Written task: Put only the lines of the listing from the one containing "This screenshot has height=2191, width=1550." through the one containing "(379, 589)." into a numbered list, leaving out blank lines.
___ Data in this exercise ___
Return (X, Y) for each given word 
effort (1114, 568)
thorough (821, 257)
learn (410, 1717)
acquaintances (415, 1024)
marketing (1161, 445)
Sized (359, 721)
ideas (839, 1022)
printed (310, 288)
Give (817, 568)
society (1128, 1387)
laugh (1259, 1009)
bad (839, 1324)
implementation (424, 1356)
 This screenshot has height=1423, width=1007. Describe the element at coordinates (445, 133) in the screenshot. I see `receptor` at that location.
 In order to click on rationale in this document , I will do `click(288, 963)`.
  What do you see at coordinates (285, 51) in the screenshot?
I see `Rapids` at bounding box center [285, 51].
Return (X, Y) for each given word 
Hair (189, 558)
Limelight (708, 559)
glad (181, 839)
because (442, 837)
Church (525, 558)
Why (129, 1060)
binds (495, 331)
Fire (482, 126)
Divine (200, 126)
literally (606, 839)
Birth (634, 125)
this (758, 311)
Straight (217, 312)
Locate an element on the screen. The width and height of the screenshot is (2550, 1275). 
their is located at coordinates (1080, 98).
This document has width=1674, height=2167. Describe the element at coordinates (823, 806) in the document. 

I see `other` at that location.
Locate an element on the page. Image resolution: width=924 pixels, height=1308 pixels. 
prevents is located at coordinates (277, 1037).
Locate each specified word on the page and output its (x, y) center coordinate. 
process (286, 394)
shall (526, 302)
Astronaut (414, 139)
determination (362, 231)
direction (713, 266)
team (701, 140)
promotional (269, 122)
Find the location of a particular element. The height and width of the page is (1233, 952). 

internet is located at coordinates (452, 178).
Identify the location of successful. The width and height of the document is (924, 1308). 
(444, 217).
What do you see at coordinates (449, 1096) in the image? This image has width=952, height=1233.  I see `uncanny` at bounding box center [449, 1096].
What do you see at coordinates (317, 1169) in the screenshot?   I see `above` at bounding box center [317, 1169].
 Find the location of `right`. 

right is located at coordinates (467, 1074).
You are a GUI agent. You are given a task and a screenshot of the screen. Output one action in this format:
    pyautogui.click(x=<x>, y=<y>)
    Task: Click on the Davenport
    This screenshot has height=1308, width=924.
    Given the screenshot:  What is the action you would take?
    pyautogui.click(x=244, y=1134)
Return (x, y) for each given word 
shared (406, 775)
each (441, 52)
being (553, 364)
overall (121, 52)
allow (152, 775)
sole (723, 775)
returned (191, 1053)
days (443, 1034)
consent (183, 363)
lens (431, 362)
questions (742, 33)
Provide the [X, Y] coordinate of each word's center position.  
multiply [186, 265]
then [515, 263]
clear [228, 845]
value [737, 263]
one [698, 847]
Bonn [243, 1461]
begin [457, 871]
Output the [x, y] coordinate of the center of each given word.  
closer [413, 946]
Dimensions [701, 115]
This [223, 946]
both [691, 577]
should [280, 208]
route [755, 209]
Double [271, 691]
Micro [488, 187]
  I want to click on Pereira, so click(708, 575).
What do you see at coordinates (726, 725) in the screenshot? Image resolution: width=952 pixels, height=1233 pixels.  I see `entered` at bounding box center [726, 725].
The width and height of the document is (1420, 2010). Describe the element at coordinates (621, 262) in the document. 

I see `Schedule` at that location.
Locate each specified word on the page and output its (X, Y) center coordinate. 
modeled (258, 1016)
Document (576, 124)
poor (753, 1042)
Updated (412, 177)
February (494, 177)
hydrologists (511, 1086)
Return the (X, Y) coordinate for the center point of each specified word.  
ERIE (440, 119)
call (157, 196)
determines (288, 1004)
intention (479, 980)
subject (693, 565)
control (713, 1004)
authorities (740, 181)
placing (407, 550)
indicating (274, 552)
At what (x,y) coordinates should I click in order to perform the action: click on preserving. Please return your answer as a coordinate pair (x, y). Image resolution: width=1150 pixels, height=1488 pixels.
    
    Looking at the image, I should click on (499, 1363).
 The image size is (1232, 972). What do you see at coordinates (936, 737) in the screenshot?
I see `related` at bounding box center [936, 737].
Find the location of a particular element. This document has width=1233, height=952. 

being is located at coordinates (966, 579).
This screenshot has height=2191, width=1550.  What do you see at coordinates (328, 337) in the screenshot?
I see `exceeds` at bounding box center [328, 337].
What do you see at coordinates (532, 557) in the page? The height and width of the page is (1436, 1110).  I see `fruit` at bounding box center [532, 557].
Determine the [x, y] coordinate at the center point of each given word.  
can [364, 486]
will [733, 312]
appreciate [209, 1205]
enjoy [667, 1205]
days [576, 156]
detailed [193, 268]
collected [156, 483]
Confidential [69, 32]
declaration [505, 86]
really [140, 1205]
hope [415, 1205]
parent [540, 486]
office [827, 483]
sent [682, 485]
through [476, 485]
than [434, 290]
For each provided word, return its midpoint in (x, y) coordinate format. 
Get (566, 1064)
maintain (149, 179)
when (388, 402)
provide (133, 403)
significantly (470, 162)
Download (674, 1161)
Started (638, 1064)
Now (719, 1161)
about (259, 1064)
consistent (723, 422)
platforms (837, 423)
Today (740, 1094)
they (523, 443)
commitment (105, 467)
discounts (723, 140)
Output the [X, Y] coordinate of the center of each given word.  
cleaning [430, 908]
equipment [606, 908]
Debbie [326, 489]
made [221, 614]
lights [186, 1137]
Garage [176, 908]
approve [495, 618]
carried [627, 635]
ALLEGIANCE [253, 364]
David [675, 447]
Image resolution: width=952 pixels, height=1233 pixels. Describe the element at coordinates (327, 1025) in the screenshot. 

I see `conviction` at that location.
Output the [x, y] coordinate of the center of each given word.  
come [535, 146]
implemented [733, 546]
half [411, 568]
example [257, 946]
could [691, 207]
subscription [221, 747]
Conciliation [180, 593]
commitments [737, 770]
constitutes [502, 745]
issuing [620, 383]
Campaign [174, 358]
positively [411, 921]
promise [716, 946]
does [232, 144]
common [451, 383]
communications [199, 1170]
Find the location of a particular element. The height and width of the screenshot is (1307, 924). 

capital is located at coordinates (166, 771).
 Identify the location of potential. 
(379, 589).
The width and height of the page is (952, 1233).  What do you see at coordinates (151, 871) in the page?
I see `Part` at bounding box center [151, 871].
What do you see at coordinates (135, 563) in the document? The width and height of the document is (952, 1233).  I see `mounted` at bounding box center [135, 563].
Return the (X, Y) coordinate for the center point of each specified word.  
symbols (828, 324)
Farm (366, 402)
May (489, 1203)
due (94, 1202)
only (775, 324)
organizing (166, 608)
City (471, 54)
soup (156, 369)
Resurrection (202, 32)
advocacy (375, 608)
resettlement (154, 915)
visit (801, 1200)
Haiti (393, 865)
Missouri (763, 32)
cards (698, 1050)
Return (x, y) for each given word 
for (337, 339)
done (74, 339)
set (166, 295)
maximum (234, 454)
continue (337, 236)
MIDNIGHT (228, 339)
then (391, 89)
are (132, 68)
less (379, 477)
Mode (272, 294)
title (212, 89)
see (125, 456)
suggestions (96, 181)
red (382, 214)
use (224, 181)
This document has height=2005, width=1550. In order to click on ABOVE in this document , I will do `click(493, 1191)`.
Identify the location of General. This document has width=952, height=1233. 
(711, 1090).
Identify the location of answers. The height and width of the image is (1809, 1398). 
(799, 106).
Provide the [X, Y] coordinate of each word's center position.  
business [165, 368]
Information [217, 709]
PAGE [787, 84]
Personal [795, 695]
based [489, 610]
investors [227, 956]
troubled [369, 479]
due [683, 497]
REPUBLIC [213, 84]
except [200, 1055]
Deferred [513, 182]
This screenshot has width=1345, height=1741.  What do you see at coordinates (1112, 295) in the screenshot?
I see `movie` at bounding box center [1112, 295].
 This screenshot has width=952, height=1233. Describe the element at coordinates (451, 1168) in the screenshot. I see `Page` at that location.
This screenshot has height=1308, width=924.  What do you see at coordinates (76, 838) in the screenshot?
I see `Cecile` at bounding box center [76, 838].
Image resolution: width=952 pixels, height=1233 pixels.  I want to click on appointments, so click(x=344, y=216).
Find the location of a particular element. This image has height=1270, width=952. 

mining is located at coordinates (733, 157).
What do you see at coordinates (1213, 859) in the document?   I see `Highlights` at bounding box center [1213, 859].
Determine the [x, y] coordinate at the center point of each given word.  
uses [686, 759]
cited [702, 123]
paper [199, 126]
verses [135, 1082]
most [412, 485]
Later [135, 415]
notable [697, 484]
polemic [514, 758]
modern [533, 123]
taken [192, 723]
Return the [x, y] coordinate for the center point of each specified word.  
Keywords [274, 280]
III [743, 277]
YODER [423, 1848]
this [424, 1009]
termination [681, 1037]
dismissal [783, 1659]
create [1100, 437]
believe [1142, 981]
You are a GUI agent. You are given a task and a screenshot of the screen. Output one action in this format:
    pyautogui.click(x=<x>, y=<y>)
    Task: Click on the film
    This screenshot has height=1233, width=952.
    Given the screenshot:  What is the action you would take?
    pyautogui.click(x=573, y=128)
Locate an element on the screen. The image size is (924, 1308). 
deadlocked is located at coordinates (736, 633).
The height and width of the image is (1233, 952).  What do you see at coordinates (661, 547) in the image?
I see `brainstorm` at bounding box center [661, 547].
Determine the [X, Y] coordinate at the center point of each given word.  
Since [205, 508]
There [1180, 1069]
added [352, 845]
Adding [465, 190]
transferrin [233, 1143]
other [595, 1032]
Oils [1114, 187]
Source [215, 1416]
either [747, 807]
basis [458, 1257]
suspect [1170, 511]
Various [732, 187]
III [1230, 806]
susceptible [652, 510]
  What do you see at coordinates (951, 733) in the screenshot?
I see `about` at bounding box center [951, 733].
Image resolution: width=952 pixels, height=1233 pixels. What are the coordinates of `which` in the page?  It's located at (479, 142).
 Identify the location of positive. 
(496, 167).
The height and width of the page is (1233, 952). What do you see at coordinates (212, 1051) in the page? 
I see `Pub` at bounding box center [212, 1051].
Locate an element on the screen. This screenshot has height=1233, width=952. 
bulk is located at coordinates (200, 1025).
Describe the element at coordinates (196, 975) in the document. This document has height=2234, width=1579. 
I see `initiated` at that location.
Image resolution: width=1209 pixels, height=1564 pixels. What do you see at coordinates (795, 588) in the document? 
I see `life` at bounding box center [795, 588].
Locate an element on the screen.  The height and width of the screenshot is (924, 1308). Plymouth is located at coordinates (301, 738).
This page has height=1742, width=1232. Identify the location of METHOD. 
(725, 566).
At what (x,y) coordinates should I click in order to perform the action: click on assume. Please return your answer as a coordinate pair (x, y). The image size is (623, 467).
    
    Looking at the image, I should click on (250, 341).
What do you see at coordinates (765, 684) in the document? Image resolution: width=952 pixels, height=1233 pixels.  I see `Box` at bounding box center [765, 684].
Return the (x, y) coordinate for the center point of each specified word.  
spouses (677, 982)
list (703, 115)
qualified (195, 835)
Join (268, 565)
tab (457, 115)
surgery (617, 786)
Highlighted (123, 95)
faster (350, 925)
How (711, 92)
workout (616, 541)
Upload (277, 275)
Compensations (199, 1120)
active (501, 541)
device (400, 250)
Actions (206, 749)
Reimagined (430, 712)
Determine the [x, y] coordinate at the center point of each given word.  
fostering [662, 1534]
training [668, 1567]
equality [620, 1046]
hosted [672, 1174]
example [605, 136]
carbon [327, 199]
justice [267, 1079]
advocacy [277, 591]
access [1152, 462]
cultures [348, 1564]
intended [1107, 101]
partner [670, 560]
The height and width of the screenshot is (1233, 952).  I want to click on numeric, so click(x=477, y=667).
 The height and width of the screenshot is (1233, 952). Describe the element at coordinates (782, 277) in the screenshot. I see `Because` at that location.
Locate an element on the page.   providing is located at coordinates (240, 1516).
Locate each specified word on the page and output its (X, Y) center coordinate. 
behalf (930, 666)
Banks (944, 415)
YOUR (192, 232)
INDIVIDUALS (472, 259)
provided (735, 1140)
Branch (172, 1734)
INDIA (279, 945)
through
___
Worked solution:
1. This screenshot has height=2191, width=1550.  What do you see at coordinates (328, 337) in the screenshot?
2. I see `exceeds` at bounding box center [328, 337].
3. What do you see at coordinates (532, 557) in the page? The height and width of the page is (1436, 1110).  I see `fruit` at bounding box center [532, 557].
4. Determine the [x, y] coordinate at the center point of each given word.  
5. can [364, 486]
6. will [733, 312]
7. appreciate [209, 1205]
8. enjoy [667, 1205]
9. days [576, 156]
10. detailed [193, 268]
11. collected [156, 483]
12. Confidential [69, 32]
13. declaration [505, 86]
14. really [140, 1205]
15. hope [415, 1205]
16. parent [540, 486]
17. office [827, 483]
18. sent [682, 485]
19. through [476, 485]
20. than [434, 290]
21. For each provided word, return its midpoint in (x, y) coordinate format. 
22. Get (566, 1064)
23. maintain (149, 179)
24. when (388, 402)
25. provide (133, 403)
26. significantly (470, 162)
27. Download (674, 1161)
28. Started (638, 1064)
29. Now (719, 1161)
30. about (259, 1064)
31. consistent (723, 422)
32. platforms (837, 423)
33. Today (740, 1094)
34. they (523, 443)
35. commitment (105, 467)
36. discounts (723, 140)
37. Output the [X, Y] coordinate of the center of each given word.  
38. cleaning [430, 908]
39. equipment [606, 908]
40. Debbie [326, 489]
41. made [221, 614]
42. lights [186, 1137]
43. Garage [176, 908]
44. approve [495, 618]
45. carried [627, 635]
46. ALLEGIANCE [253, 364]
47. David [675, 447]
48. Image resolution: width=952 pixels, height=1233 pixels. Describe the element at coordinates (327, 1025) in the screenshot. 
49. I see `conviction` at that location.
50. Output the [x, y] coordinate of the center of each given word.  
51. come [535, 146]
52. implemented [733, 546]
53. half [411, 568]
54. example [257, 946]
55. could [691, 207]
56. subscription [221, 747]
57. Conciliation [180, 593]
58. commitments [737, 770]
59. constitutes [502, 745]
60. issuing [620, 383]
61. Campaign [174, 358]
62. positively [411, 921]
63. promise [716, 946]
64. does [232, 144]
65. common [451, 383]
66. communications [199, 1170]
67. Find the location of a particular element. The height and width of the screenshot is (1307, 924). 
68. capital is located at coordinates (166, 771).
69.  Identify the location of potential. 
70. (379, 589).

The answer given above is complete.